I have spent the past 35 years pursuing this field approach in general relativity on the way that quantum mechanics emerges as a mathematical approximation for an entirely different field theory of matter–a theory rooted in Einstein's theory of general relativity–both mathematically and conceptually. I have found, in this research program, that the generally covariant theory of matter, that quantum mechanics emerges from, as a linear approximation, is a field theory of inertia. I have found that this is an essential ingredient in any unified theory because not only does general relativity logically imply that we must unify the forces of nature, representing the actions of matter on other matter, it also implies that we must include the reaction of the latter to the former, in a truly closed system. It is an ingredient in a unified field theory that Einstein and Schrodinger did not yet consider in rigorous terms, as I did, yet an ingredient that I feel is essential to complete the theory.

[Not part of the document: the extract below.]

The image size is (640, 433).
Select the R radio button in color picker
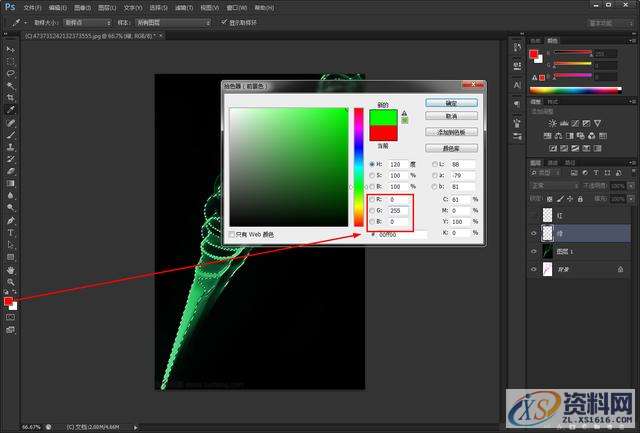click(371, 200)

I have written two monographs that summarize my research program (until 1986): General Relativity and Matter (Reidel, 1982) and Quantum Mechanics from General Relativity (Reidel, 1986). A nonmathematical discussion of the meaning of relativity theory was presented in my book, Relativity In Our Time (Taylor&Francis, 1993).
I would welcome any discussion on this subject (whether or not argumentative) in this medium of communication. I can be reached via the Contact page.
I strongly beleive that it is essential to resolve this problem of the dichotomy between the quantum and relativity theories before we can make any genuine progress in physics. I beleive that, if I haven't made any major mistakes, I have taken several positive steps toward this goal in my research program. Other approaches to resolve this problem, equally rigorous (both logically and mathematically) should also be considered seriously. But pretending that the problem does not exist does not help us to make real progress in physics!